登录查看更多内容

Is Hadoop dying or re-inventing…

Gaurav Shah

Executive Director @ Morgan Stanley | Big Data, Electronic Trading

发布日期: 2019年12月20日

The terms Hadoop and BigData have often been used interchangeably with bigdata often meaning using Hadoop to process large volumes of data efficiently. With recent turn of events and advent of newer technologies particularly Kubernetes, there have been innumerable posts pointing on demise of Hadoop and how a technology went away as quickly as it rose to fame. I cannot stop wondering why Hadoop should get so much negative publicity if some business models running on top of it couldn’t make the cut. Hadoop as a technology is far more than what meets the eye! If you think of Hadoop as only MapReduce and YARN (Yet Another Resource Negotiator) on HDFS(Hadoop Distributed File System), then sure it might have limited shelf life. But if you think of Hadoop as an ecosystem allowing multiple technologies to talk to one another in distributed architecture than the viewpoint changes to a design philosophy and not just one implementation of it.
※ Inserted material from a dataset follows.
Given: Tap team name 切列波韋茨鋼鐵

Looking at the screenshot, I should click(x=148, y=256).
It was first ever way where we could leverage multiple commodity hardware to process TBs/PBs of data with multiple open source solutions like Hive/Oozie/Spark etc working on top of it in perfect co-ordination catering to every need. Each of these projects did something different; Hive gave a sql like query interface, Oziee simplified your ETL workloads, Spark boosted your map-reduce workloads. All these services neatly integrated with HDFS and YARN. You can loosely think of them as individual containers from Kubernetes world; these were the building blocks of an entire ecosystem. A whole host of projects got launched on its back like Storm, Zeppelin, Flume, Drill etc all participating in big Hadoop ecosystem. Companies like Hortonworks/Cloudera did some amazing work in making variety of different technologies run together in a common ecosystem to take BigData journey to an all new level.
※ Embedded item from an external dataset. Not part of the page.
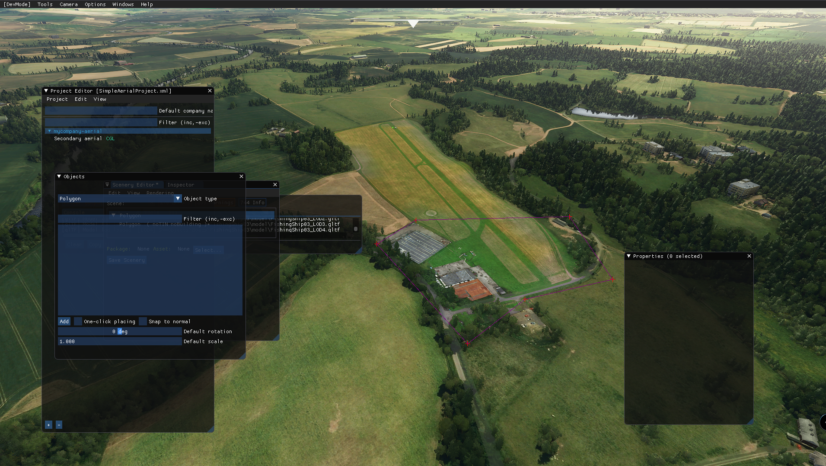The height and width of the screenshot is (466, 826).
Task: Collapse the Properties panel header arrow
Action: [628, 256]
When we started our BigData journey, I found MapReduce extremely cumbersome and difficult to write. A simple word count problem (Hello World of BigData) took decent amount of code to get it working. We never really bothered to learn MapReduce programming, but we surely understood the design thinking behind it. Spark, on other hand was gaining ground with simplistic api’s. I could now write word count in couple of lines of code. We adopted Spark straight away as primary way to write MapReduce programs. For me Spark did not mark the beginning of end of Hadoop, it marked an evolution from file-based map reduce to in memory spark processing. It was order of magnitude faster. It worked seamlessly with Hive to fetch my data from HDFS and could run my containers on machines where my data was stored (locality) using YARN significantly reducing data transfer time.
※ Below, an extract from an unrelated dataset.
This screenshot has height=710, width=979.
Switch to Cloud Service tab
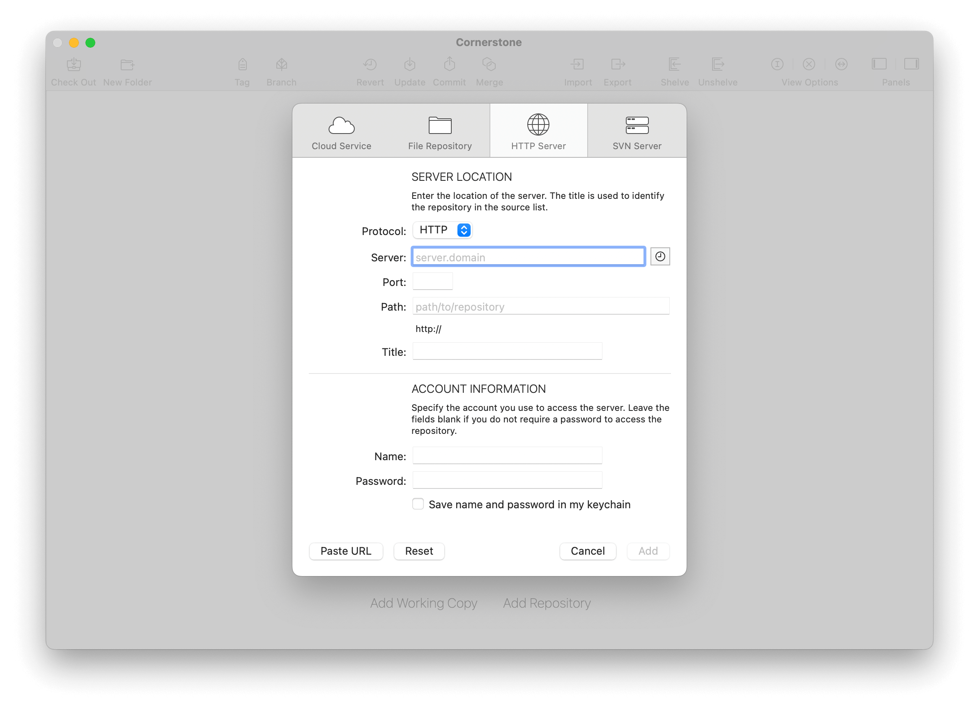coord(341,131)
The ability to store TB’s worth of data structured or unstructured using HDFS gave tremendous boost to our data efforts on premise. Biggest competition here was availability of cloud storage at very low cost. However, the ability to compute where data is stored (data locality) is far superior advantage that one must let go with cloud model; a concept underrated by cloud providers by differentiating compute from store. In addition, coming from a banking world, you always want some data which you inherently prefer to sit on your on-premise machine. There is no better on-premise way to store such volumes with redundancy and recovery working natively with variety of open source technologies as HDFS and its ability to interact with it like a regular Linux filesystem. Sure, HDFS had its share of cons with redundancy increasing the amount of space required. For HDFS we need to store three times (default) the data size to achieve redundancy and tolerate two machine failures. A cloud will give you ever increasing 9’s reliability without paying for extra redundancy. However, with Hadoop 3 we now have erasure codes which significantly increases your storage capacity by 150-200%. Even after these improvements, it might seem like HDFS might lose out to cheap cloud storage, however from Hadoop ecosystem perspective its plugging out HDFS and plugging in S3/Azure with everything else remaining intact – the beauty of its design.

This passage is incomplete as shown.